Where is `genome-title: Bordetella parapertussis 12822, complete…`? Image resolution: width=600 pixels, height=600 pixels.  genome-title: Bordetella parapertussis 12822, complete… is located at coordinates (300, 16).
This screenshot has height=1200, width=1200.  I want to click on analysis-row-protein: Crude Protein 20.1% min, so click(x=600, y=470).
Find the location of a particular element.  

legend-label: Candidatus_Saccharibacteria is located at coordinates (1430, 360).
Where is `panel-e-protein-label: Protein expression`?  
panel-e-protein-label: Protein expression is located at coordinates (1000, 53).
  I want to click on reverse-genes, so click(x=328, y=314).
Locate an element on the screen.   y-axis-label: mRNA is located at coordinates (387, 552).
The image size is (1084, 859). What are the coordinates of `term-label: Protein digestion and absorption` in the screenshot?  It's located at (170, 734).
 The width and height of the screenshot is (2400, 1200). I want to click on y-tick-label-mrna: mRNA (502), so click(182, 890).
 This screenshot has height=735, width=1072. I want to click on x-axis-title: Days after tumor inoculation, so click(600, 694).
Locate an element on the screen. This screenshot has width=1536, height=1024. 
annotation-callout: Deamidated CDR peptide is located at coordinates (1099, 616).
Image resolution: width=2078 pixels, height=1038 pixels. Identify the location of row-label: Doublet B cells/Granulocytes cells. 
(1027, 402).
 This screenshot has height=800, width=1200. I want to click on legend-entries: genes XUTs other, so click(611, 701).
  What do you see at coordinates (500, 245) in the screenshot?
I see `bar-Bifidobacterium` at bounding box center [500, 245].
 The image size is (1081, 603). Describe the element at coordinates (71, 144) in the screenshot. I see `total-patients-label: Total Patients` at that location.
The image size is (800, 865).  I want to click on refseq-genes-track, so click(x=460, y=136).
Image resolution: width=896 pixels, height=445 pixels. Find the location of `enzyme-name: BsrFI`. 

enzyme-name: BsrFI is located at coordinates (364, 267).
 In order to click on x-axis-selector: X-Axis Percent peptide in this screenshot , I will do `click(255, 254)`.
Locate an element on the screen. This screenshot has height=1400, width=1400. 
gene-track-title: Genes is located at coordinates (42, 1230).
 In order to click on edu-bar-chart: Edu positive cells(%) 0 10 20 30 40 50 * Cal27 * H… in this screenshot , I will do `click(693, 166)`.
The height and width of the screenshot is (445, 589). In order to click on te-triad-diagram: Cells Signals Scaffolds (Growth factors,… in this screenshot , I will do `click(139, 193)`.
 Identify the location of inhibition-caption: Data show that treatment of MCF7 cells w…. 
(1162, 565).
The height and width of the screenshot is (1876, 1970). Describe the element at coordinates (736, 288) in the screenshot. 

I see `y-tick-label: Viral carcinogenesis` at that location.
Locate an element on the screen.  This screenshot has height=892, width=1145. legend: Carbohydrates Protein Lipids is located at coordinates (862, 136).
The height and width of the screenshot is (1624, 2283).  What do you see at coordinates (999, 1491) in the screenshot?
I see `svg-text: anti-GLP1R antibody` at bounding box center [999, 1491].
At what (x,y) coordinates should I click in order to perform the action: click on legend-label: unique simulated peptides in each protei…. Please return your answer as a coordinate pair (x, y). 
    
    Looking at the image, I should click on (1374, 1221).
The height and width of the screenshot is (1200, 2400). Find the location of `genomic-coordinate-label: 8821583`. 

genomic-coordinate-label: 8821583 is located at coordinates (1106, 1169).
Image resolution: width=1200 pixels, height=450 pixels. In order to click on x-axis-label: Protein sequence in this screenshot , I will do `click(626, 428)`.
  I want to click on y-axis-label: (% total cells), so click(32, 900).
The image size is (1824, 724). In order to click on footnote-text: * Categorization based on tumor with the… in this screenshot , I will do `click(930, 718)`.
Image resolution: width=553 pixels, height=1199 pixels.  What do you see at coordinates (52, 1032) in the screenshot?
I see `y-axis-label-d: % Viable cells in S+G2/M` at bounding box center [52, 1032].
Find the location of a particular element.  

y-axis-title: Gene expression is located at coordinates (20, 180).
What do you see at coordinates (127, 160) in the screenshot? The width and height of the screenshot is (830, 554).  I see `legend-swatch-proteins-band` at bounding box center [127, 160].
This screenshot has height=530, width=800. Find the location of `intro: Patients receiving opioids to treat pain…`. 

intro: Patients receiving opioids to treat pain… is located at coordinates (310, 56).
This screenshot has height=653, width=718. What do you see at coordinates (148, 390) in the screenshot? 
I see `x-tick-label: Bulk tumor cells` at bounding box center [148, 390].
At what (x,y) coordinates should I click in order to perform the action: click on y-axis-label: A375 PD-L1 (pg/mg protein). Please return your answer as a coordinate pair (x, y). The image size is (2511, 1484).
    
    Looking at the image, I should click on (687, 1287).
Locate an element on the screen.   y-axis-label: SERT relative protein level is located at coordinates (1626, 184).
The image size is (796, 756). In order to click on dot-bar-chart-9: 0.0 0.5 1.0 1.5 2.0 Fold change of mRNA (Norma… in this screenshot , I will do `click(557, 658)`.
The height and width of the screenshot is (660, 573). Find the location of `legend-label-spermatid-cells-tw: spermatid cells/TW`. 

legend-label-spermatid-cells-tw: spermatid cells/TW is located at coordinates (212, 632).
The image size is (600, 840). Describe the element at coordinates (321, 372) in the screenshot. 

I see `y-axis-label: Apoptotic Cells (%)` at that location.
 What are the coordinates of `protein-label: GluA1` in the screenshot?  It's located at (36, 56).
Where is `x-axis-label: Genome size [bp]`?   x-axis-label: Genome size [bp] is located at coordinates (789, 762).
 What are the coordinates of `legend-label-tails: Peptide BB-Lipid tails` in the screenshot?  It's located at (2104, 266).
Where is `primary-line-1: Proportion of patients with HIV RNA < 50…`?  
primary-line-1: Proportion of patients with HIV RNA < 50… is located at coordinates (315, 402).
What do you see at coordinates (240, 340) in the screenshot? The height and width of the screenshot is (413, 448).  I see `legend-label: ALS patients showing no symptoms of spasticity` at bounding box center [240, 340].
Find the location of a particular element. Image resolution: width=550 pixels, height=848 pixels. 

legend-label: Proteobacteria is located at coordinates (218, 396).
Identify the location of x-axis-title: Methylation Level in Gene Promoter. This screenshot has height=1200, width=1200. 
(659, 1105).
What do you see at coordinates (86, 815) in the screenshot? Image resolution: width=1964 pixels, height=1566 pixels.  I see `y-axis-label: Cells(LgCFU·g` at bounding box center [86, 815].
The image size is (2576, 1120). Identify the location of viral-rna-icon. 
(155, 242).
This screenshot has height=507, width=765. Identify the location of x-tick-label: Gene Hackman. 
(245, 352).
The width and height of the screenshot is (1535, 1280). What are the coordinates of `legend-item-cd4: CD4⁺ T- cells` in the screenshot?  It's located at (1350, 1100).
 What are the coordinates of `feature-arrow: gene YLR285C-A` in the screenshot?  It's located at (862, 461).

▬▬▬

Aim of the task
Print each entry exactly as it appears above.

Task solution
Where is `genome-title: Bordetella parapertussis 12822, complete…`? Image resolution: width=600 pixels, height=600 pixels.  genome-title: Bordetella parapertussis 12822, complete… is located at coordinates (300, 16).
This screenshot has height=1200, width=1200.  I want to click on analysis-row-protein: Crude Protein 20.1% min, so click(x=600, y=470).
Find the location of a particular element.  

legend-label: Candidatus_Saccharibacteria is located at coordinates (1430, 360).
Where is `panel-e-protein-label: Protein expression`?  
panel-e-protein-label: Protein expression is located at coordinates (1000, 53).
  I want to click on reverse-genes, so click(x=328, y=314).
Locate an element on the screen.   y-axis-label: mRNA is located at coordinates (387, 552).
The image size is (1084, 859). What are the coordinates of `term-label: Protein digestion and absorption` in the screenshot?  It's located at (170, 734).
 The width and height of the screenshot is (2400, 1200). I want to click on y-tick-label-mrna: mRNA (502), so click(182, 890).
 This screenshot has height=735, width=1072. I want to click on x-axis-title: Days after tumor inoculation, so click(600, 694).
Locate an element on the screen. This screenshot has width=1536, height=1024. 
annotation-callout: Deamidated CDR peptide is located at coordinates (1099, 616).
Image resolution: width=2078 pixels, height=1038 pixels. Identify the location of row-label: Doublet B cells/Granulocytes cells. 
(1027, 402).
 This screenshot has height=800, width=1200. I want to click on legend-entries: genes XUTs other, so click(611, 701).
  What do you see at coordinates (500, 245) in the screenshot?
I see `bar-Bifidobacterium` at bounding box center [500, 245].
 The image size is (1081, 603). Describe the element at coordinates (71, 144) in the screenshot. I see `total-patients-label: Total Patients` at that location.
The image size is (800, 865).  I want to click on refseq-genes-track, so click(x=460, y=136).
Image resolution: width=896 pixels, height=445 pixels. Find the location of `enzyme-name: BsrFI`. 

enzyme-name: BsrFI is located at coordinates (364, 267).
 In order to click on x-axis-selector: X-Axis Percent peptide in this screenshot , I will do `click(255, 254)`.
Locate an element on the screen. This screenshot has height=1400, width=1400. 
gene-track-title: Genes is located at coordinates (42, 1230).
 In order to click on edu-bar-chart: Edu positive cells(%) 0 10 20 30 40 50 * Cal27 * H… in this screenshot , I will do `click(693, 166)`.
The height and width of the screenshot is (445, 589). In order to click on te-triad-diagram: Cells Signals Scaffolds (Growth factors,… in this screenshot , I will do `click(139, 193)`.
 Identify the location of inhibition-caption: Data show that treatment of MCF7 cells w…. 
(1162, 565).
The height and width of the screenshot is (1876, 1970). Describe the element at coordinates (736, 288) in the screenshot. 

I see `y-tick-label: Viral carcinogenesis` at that location.
Locate an element on the screen.  This screenshot has height=892, width=1145. legend: Carbohydrates Protein Lipids is located at coordinates (862, 136).
The height and width of the screenshot is (1624, 2283).  What do you see at coordinates (999, 1491) in the screenshot?
I see `svg-text: anti-GLP1R antibody` at bounding box center [999, 1491].
At what (x,y) coordinates should I click in order to perform the action: click on legend-label: unique simulated peptides in each protei…. Please return your answer as a coordinate pair (x, y). 
    
    Looking at the image, I should click on (1374, 1221).
The height and width of the screenshot is (1200, 2400). Find the location of `genomic-coordinate-label: 8821583`. 

genomic-coordinate-label: 8821583 is located at coordinates (1106, 1169).
Image resolution: width=1200 pixels, height=450 pixels. In order to click on x-axis-label: Protein sequence in this screenshot , I will do `click(626, 428)`.
  I want to click on y-axis-label: (% total cells), so click(32, 900).
The image size is (1824, 724). In order to click on footnote-text: * Categorization based on tumor with the… in this screenshot , I will do `click(930, 718)`.
Image resolution: width=553 pixels, height=1199 pixels.  What do you see at coordinates (52, 1032) in the screenshot?
I see `y-axis-label-d: % Viable cells in S+G2/M` at bounding box center [52, 1032].
Find the location of a particular element.  

y-axis-title: Gene expression is located at coordinates (20, 180).
What do you see at coordinates (127, 160) in the screenshot? The width and height of the screenshot is (830, 554).  I see `legend-swatch-proteins-band` at bounding box center [127, 160].
This screenshot has height=530, width=800. Find the location of `intro: Patients receiving opioids to treat pain…`. 

intro: Patients receiving opioids to treat pain… is located at coordinates (310, 56).
This screenshot has height=653, width=718. What do you see at coordinates (148, 390) in the screenshot? 
I see `x-tick-label: Bulk tumor cells` at bounding box center [148, 390].
At what (x,y) coordinates should I click in order to perform the action: click on y-axis-label: A375 PD-L1 (pg/mg protein). Please return your answer as a coordinate pair (x, y). The image size is (2511, 1484).
    
    Looking at the image, I should click on (687, 1287).
Locate an element on the screen.   y-axis-label: SERT relative protein level is located at coordinates (1626, 184).
The image size is (796, 756). In order to click on dot-bar-chart-9: 0.0 0.5 1.0 1.5 2.0 Fold change of mRNA (Norma… in this screenshot , I will do `click(557, 658)`.
The height and width of the screenshot is (660, 573). Find the location of `legend-label-spermatid-cells-tw: spermatid cells/TW`. 

legend-label-spermatid-cells-tw: spermatid cells/TW is located at coordinates (212, 632).
The image size is (600, 840). Describe the element at coordinates (321, 372) in the screenshot. 

I see `y-axis-label: Apoptotic Cells (%)` at that location.
 What are the coordinates of `protein-label: GluA1` in the screenshot?  It's located at (36, 56).
Where is `x-axis-label: Genome size [bp]`?   x-axis-label: Genome size [bp] is located at coordinates (789, 762).
 What are the coordinates of `legend-label-tails: Peptide BB-Lipid tails` in the screenshot?  It's located at (2104, 266).
Where is `primary-line-1: Proportion of patients with HIV RNA < 50…`?  
primary-line-1: Proportion of patients with HIV RNA < 50… is located at coordinates (315, 402).
What do you see at coordinates (240, 340) in the screenshot? The height and width of the screenshot is (413, 448).  I see `legend-label: ALS patients showing no symptoms of spasticity` at bounding box center [240, 340].
Find the location of a particular element. Image resolution: width=550 pixels, height=848 pixels. 

legend-label: Proteobacteria is located at coordinates (218, 396).
Identify the location of x-axis-title: Methylation Level in Gene Promoter. This screenshot has height=1200, width=1200. 
(659, 1105).
What do you see at coordinates (86, 815) in the screenshot? Image resolution: width=1964 pixels, height=1566 pixels.  I see `y-axis-label: Cells(LgCFU·g` at bounding box center [86, 815].
The image size is (2576, 1120). Identify the location of viral-rna-icon. 
(155, 242).
This screenshot has height=507, width=765. Identify the location of x-tick-label: Gene Hackman. 
(245, 352).
The width and height of the screenshot is (1535, 1280). What are the coordinates of `legend-item-cd4: CD4⁺ T- cells` in the screenshot?  It's located at (1350, 1100).
 What are the coordinates of `feature-arrow: gene YLR285C-A` in the screenshot?  It's located at (862, 461).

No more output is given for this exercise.